Why is hearing system is so much misery still? It is a big freaking shame of science.
 
different animal models of tinnitus use different behavioral correlates; lots have been done with rats, but also rabbits, monkeys, etc. The work that's been done at the university of Michigan over the past few years involved inducing unilateral tinnitus in rabbits...
 
When I was a child, we had a dog that went completely deaf. Now I sometimes wonder if the poor baby had tinnitus too.
I had to tape our dogs metal tags together when my T and H started three years ago because the clanking sound drove me crazy every time they moved. That made me consider that the clanking sound might hurt their ears also, so I don't put the metal tags on their collars any longer.
 
I wonder, if there can be noticed any change of animal's (e.g. dog's) behavior, when we know that it have hearing damaged most probably followed by tinnitus?
 
Don't know, maybe they use the same hearing tests used on babies?
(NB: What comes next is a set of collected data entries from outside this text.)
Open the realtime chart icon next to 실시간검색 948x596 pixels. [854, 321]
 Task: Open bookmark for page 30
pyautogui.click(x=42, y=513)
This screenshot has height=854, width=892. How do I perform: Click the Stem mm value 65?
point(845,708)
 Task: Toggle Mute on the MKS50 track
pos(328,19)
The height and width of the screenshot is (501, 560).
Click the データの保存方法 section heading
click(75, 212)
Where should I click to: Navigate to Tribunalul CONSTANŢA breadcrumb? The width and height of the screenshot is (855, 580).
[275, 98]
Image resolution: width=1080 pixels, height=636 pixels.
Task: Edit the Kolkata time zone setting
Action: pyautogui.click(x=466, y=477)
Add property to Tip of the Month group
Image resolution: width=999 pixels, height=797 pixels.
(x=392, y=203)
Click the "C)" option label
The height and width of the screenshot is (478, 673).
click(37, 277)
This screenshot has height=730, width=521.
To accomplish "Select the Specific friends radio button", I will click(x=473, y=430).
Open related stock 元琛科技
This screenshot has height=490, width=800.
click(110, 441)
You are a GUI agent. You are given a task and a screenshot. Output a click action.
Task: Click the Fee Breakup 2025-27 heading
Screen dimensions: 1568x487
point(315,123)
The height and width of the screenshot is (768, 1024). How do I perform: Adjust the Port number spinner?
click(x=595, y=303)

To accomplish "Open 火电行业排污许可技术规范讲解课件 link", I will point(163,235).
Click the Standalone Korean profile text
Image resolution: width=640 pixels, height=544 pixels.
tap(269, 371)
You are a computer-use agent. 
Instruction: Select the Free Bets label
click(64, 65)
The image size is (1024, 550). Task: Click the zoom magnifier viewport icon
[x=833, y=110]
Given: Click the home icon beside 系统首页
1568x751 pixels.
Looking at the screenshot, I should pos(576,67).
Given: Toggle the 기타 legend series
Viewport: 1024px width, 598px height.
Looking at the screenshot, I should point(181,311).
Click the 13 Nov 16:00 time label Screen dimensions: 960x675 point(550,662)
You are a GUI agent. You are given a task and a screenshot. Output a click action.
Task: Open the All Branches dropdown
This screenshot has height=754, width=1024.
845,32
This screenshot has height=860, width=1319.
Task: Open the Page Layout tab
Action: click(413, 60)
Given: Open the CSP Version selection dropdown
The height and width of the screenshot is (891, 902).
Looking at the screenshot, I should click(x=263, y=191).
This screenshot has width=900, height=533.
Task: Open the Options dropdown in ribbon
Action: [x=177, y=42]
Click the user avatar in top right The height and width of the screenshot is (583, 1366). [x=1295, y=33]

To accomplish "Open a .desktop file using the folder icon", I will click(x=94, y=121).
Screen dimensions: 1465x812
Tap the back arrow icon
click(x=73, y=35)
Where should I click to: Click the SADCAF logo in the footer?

Well, dogs can hear much better than people. And you can notice, that they don't care much to avoid loud noises. (although when distracted by sudden noise, they can go really mad...)
and dog's bark can be very loud - imagine two dogs standing in front each other and barking.
I think it must be quite common, that they partially lost hearing - or have damaged certain ammount of cells of inner ear?
Maybe dogs are through myriads years of evolution adapted to it and their brain is able to complete filter tinnitus. Or even not generate it??